In the EU, NIS2 has significantly expanded the definition of critical infrastructure (e.g. extending to waste management, chemical production, manufacturing, the food sector etc.) and has caught Board attention.
This is partly because of provisions requiring management to approve cyber risk-management measures, oversee their implementation, and undergo cyber training. More crucially, management can be held personally liable for breaches and disqualified from their roles in certain circumstances.
Vendors supplying businesses within the scope of NIS2 or DORA are also finding more stringent controls being flowed down to them, generating significant compliance costs.
Alongside cyber reporting obligations, e.g. under the US SEC rules and the UK Corporate Governance Code (including Provision 29, which requires boards to report on the effectiveness of material internal controls), this has driven much closer Board engagement with cyber posture, risk appetite, and control frameworks. Boards are commissioning privileged cyber risk and governance assessments, ensuring that subcommittee structures, minutes, response plans and BCDR plans demonstrate robust cyber controls, and demanding regular metrics, training, updates and opportunities to influence. The surge in AI adoption and the emerging risks posed by quantum computing have made the consequences of cyber attacks more acute than ever.
At Davos this year, data sovereignty dominated discussion, and the conversation has shifted well beyond data location. The focus is now on strategic control frameworks encompassing compute, data, models, and platforms, and on reducing reliance on non-domestic clouds and vendors. Secure domestic compute capacity, data localisation, and strong enforcement of protections against data flows to potentially non-allied jurisdictions are now seen as strategic imperatives.
In the coming months, Boards must monitor regulatory developments closely.
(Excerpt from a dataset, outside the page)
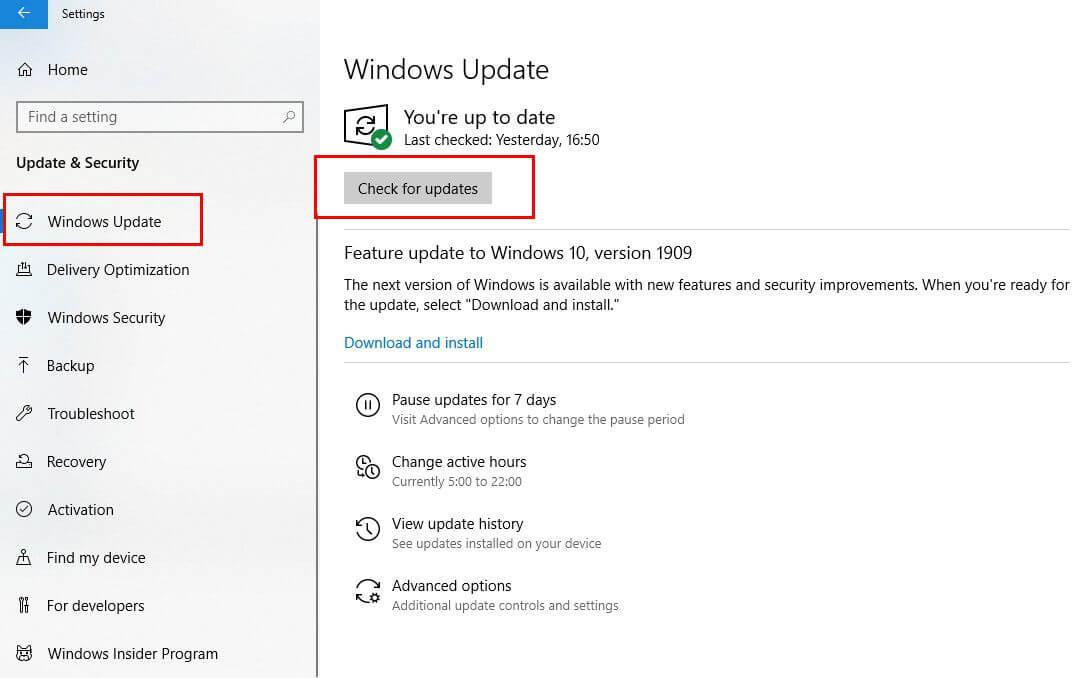1077x678 pixels.
Task: Select the Troubleshoot wrench icon
Action: (x=27, y=413)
New US legislation (including rules on Preventing Access to Americans' Bulk Sensitive Personal Data) sits alongside GDPR concerns and data localisation regimes in China, India, the Middle East, and elsewhere.
Over time, Boards may need to invest in new infrastructure, re-think supply chains, and impose controls on certain cross-border data transfers. At the same time, for some businesses - particularly those in domestic infrastructure and dual-use technologies - the surge of investment in sovereign capability represents a significant commercial opportunity.
It is impossible in a short article to capture the full breadth of digital regulation. Laws promoting competition in the cloud market (e.g. the EU Data Act), protecting gig economy workers (e.g. the Platform Work Directive), and ensuring online safety (e.g. the UK's Online Safety Act, estimated to apply to 100,000 businesses) all carry far-reaching consequences. Encouragingly, regulators are receiving feedback on the risks of overregulation stifling economic success (for example, prompting the EU to consider targeted deregulation in certain areas) and initiatives such as the EU Health Data Space are opening new commercial avenues in life sciences and health technology.
The pace of digital regulatory change shows no sign of slowing. Boards that treat this as a compliance matter that is simply delegated entirely to legal or IT teams risk being caught off-guard or failing to take advantage of new opportunities. Key action points are:
Digital regulation is no longer a background risk. It is a Board-level strategic priority.